» **Your task**: Print nothing but the lines below starting at the line that holds "Click the phone icon beside Contact" and ending at the line that holds "Given: Adjust the preview volume slider knob", including both, each exactly as written.

» **Supplied information**:
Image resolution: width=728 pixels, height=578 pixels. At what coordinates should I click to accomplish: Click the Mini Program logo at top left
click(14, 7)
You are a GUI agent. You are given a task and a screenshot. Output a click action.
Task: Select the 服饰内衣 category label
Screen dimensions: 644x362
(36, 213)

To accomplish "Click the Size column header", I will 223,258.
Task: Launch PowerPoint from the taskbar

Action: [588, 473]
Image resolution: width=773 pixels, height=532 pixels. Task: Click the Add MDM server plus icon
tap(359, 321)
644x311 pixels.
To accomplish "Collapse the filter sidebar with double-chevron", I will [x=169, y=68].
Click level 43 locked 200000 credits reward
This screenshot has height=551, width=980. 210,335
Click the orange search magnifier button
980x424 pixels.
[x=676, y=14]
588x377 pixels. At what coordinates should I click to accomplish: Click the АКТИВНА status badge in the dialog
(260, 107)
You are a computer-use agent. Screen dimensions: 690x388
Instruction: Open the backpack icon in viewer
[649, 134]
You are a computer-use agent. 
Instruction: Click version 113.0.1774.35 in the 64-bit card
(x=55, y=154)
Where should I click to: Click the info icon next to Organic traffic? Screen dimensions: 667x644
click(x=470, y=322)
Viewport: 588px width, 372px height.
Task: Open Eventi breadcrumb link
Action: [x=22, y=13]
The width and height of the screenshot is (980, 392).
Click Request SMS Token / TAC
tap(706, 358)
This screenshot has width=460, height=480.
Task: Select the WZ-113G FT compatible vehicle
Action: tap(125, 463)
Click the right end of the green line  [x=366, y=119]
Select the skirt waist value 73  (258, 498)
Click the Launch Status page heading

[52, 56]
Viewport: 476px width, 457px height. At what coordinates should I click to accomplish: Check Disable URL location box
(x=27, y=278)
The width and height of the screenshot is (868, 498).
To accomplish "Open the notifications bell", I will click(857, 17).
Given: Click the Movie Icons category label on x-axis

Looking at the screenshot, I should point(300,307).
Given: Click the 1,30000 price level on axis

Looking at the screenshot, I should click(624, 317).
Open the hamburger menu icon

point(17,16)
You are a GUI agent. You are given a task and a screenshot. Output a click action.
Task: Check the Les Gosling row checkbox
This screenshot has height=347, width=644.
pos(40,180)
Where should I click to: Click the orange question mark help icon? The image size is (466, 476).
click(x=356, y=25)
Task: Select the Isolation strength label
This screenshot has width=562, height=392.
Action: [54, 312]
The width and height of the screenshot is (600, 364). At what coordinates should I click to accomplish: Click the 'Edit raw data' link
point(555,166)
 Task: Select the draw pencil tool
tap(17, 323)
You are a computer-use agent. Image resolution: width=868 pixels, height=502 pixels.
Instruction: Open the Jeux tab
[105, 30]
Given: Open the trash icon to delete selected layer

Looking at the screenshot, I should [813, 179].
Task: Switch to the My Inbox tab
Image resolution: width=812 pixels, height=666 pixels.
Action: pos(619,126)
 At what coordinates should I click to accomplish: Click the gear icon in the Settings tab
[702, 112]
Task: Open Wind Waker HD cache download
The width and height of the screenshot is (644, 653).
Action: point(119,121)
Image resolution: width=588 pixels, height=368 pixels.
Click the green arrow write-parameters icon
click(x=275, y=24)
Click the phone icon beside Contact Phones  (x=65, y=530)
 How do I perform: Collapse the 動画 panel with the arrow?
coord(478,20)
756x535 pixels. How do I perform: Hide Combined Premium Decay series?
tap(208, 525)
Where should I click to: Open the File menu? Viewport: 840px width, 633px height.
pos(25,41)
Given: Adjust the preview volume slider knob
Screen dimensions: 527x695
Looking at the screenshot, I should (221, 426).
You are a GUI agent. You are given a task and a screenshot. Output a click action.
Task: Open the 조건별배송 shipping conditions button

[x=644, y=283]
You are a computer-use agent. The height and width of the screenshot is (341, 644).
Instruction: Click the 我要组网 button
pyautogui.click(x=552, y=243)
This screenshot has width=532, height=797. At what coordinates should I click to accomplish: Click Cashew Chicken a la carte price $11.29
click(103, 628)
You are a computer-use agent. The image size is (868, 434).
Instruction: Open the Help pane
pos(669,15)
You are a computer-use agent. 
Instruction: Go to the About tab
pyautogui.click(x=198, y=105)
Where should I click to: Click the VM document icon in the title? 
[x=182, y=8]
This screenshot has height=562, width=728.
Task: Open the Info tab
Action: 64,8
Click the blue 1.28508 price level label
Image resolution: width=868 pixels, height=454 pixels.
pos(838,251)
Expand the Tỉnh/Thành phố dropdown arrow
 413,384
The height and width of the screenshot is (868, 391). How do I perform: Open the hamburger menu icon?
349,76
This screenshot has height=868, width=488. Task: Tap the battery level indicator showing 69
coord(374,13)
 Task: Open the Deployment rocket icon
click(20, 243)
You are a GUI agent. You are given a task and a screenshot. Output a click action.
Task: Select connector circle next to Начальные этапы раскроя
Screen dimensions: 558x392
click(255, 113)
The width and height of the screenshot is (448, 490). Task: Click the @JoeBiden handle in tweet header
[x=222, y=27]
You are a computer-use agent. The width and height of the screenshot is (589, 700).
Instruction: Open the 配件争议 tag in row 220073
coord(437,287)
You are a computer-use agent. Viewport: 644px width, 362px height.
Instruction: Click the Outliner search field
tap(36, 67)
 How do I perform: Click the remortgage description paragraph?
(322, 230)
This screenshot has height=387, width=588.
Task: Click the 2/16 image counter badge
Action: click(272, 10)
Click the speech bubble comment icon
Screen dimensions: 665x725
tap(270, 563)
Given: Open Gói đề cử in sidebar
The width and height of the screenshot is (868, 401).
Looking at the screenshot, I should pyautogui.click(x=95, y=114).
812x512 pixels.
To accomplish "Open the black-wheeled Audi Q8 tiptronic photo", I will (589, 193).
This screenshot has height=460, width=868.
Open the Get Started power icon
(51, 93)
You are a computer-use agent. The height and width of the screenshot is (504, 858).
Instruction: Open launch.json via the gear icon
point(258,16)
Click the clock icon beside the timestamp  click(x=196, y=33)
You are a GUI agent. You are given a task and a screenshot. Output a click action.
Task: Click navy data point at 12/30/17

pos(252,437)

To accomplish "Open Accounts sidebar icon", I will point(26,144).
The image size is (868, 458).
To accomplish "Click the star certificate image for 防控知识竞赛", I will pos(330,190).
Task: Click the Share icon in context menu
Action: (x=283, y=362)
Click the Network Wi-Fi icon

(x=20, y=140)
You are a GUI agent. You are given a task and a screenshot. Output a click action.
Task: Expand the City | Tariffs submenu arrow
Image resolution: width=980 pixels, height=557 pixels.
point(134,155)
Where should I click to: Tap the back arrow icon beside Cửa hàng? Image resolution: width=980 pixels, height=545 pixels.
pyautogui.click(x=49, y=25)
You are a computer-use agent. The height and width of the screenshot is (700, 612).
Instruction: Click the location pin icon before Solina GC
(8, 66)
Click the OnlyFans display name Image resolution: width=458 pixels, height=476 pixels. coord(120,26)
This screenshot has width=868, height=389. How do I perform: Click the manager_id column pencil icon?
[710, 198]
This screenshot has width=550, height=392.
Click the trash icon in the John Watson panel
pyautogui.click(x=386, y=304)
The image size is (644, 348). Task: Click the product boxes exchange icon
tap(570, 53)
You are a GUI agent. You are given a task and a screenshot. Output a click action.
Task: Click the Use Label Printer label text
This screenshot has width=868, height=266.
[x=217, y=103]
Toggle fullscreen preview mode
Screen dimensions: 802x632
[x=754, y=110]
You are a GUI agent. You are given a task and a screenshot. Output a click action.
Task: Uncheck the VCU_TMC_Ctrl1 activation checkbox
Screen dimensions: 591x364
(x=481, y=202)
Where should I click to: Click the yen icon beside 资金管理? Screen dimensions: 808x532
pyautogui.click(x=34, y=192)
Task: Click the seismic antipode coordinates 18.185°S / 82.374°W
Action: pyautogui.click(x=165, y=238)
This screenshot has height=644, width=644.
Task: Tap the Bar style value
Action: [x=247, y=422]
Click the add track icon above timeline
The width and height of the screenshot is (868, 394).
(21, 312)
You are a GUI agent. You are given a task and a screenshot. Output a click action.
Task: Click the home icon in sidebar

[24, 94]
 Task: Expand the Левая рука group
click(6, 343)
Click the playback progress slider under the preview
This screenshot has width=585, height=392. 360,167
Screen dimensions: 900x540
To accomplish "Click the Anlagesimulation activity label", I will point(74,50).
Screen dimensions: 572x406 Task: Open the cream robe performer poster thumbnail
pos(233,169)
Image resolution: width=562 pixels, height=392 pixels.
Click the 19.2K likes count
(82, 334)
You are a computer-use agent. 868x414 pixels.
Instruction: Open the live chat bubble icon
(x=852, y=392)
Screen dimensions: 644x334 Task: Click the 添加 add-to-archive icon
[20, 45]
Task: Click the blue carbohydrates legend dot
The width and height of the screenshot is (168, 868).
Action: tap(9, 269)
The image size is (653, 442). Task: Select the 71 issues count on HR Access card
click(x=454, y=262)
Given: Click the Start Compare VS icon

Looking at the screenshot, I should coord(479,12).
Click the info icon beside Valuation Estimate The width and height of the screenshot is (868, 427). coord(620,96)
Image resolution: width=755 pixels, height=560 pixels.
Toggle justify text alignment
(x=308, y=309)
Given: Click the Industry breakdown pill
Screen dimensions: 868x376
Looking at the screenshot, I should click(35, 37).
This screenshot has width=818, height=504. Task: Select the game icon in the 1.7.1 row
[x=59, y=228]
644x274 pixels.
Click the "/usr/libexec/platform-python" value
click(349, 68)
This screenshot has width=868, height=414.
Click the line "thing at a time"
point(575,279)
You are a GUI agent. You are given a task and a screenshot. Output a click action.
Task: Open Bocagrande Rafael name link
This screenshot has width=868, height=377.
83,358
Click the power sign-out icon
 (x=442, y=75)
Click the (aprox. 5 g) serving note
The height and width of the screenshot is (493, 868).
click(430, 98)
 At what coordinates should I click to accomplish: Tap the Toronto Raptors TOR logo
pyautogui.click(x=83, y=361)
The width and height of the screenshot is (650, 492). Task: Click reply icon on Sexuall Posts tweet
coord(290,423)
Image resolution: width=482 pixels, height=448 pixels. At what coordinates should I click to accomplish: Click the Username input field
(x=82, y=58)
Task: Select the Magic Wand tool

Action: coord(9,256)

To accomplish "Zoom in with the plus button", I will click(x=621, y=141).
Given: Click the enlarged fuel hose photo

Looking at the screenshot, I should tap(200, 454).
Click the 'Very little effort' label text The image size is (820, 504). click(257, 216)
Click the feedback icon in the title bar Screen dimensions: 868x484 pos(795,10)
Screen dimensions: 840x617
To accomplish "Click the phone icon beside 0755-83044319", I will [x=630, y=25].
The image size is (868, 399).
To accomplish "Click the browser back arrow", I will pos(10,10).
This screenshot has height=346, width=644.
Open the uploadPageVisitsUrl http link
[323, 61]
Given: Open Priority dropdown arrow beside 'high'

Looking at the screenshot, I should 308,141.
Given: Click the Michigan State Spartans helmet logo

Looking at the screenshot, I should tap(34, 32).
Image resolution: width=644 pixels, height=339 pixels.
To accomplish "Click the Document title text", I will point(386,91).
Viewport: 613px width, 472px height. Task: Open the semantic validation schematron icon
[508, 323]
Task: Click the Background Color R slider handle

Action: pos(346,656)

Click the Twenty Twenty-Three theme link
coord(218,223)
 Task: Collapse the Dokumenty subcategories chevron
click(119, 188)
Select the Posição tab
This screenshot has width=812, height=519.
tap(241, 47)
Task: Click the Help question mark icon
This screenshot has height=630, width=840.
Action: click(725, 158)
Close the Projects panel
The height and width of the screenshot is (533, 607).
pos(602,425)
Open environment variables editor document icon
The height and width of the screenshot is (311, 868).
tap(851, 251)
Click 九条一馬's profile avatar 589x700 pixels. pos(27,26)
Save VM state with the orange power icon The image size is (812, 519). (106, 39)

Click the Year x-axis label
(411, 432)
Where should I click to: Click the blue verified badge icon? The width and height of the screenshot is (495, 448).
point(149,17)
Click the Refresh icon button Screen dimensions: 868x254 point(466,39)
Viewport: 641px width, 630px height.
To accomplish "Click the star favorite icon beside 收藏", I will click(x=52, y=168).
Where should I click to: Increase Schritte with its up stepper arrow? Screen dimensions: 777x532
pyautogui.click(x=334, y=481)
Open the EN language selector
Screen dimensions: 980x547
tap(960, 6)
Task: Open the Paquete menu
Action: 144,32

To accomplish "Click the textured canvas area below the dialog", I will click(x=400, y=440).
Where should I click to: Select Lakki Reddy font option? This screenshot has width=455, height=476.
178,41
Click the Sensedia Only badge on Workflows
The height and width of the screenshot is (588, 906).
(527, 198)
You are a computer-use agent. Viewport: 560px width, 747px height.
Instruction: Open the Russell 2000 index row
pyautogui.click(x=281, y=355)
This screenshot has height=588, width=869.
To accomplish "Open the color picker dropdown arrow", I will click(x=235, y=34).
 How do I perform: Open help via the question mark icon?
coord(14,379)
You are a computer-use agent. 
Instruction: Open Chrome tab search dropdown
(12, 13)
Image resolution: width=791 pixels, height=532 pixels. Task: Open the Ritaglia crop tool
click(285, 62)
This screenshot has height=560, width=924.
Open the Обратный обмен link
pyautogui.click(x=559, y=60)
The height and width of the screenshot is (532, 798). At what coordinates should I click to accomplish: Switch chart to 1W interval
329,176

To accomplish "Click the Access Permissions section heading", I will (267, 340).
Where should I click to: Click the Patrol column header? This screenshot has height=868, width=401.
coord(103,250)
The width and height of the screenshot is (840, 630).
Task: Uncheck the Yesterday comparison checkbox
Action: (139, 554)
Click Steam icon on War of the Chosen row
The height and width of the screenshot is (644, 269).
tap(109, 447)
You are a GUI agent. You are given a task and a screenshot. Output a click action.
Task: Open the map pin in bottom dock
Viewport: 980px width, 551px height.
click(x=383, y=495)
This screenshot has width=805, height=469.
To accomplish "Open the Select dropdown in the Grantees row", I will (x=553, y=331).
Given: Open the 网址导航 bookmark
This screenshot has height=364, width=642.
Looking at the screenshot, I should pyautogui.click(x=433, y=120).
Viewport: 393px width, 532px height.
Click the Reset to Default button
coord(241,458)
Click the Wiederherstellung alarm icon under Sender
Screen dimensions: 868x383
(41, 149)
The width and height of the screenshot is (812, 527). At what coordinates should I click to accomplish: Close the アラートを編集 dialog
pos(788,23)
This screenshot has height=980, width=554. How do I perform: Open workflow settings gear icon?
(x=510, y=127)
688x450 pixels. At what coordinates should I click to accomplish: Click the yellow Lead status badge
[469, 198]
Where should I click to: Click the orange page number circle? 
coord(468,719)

» **Solution**:
Click the phone icon beside Contact Phones  (x=65, y=530)
 How do I perform: Collapse the 動画 panel with the arrow?
coord(478,20)
756x535 pixels. How do I perform: Hide Combined Premium Decay series?
tap(208, 525)
Where should I click to: Open the File menu? Viewport: 840px width, 633px height.
pos(25,41)
Given: Adjust the preview volume slider knob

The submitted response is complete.